Nor is she--and this is supposed to be Miss Alma’s problem--out of touch with her body. In fact, she’s positively huggy with people: her favorite singing student (Carol Barbee), her family doctor (Russel Lunday), etc. She would warm up to the marriage bed in an instant.

It’s as if Lahti is defending Alma from the bad rap of being a milk-and-water spinster who pretends to be above her anatomy. Even Alma’s nervous laugh comes off as healthy and well-centered, rather like Carol Burnett’s. It’s easier to imagine her teaching home-ec in some Kansas high school than giving singing lessons in a Mississippi rectory.

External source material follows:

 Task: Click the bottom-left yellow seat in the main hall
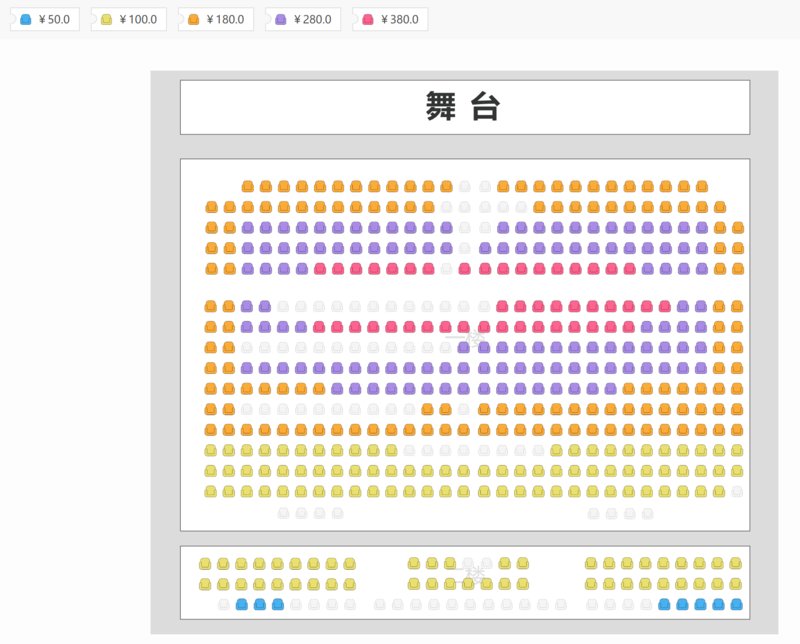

It’s wrong, but under the circumstances it works. Marshall W. Mason has staged this production for the Ahmanson, and his approach is ruthlessly practical, given the size of the house. Everything is as big and easy-to-read as possible, from John Lee Beatty’s revolving-gazebo settings to the hip-swinging, pistol- packing Mexicans (Joaquin Martinez, Wanda De Jesus), with whom Reeve is going to the dogs next door.

Nobody’s going to come out of this show feeling starved for drama and comedy; not if Mason can help it. It’s consistent, then, that Lahti’s words brand her as an introvert, while her body language displays her as an extrovert. Entertaining the troops is the idea, and this is accomplished.

And without vulgarity. Alma’s literary circle (Michael Chieffo, Jacque Lynn Colton, etc.) are geeks, as they are in the script. But Lahti respects Miss Alma--the Miss Alma that she has invented--and gives her dignity.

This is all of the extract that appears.